(Dataset extract begins)
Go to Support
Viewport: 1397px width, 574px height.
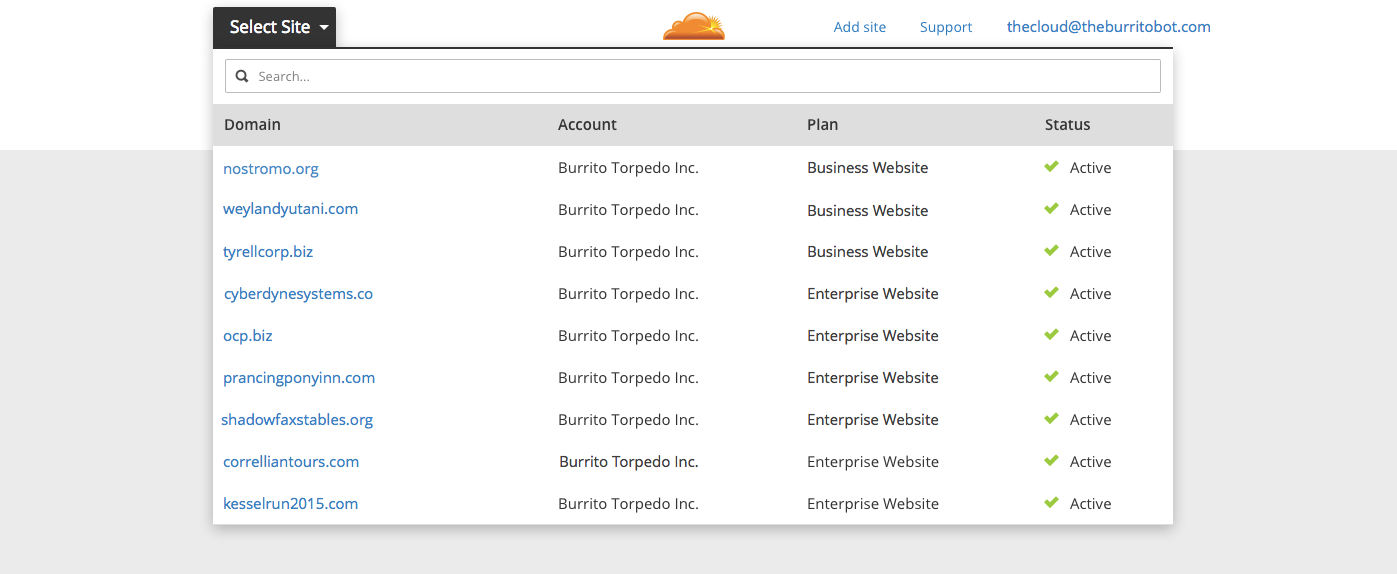pos(945,27)
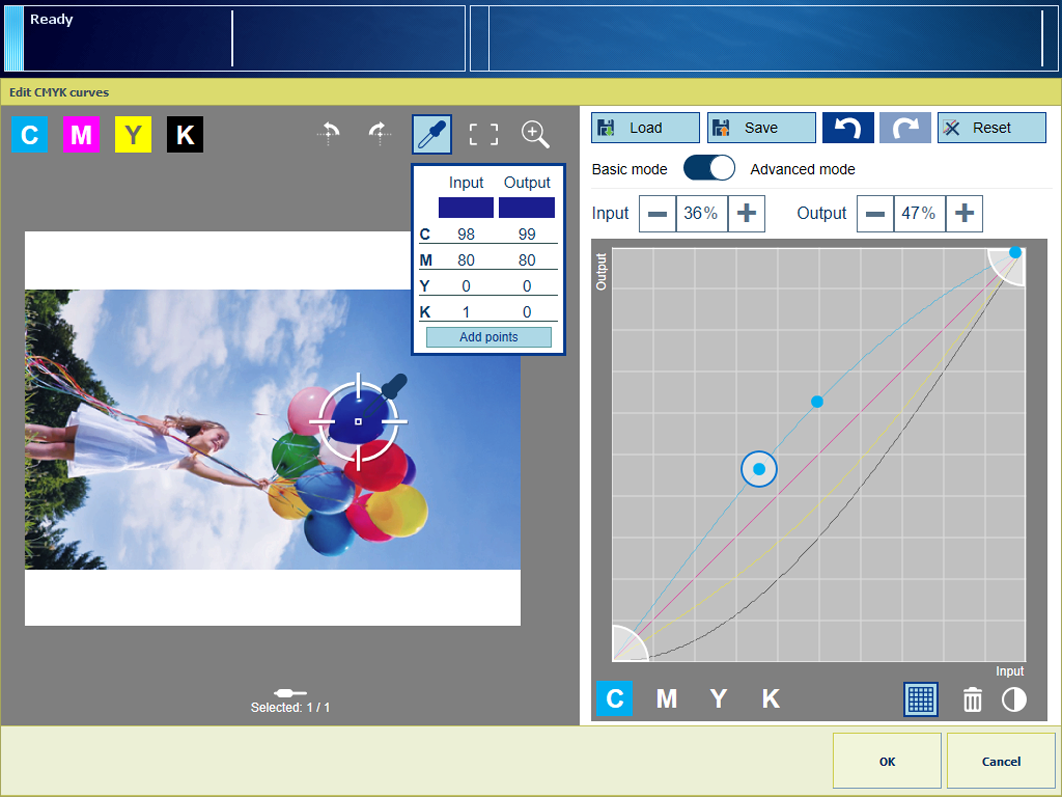Click the zoom magnifier icon

click(x=535, y=134)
(Dataset extract ends)
Required work
Please return all of the entries word for word, excluding the pictures.

Reply to the task
Go to Support
Viewport: 1397px width, 574px height.
pos(945,27)
Click the zoom magnifier icon

click(x=535, y=134)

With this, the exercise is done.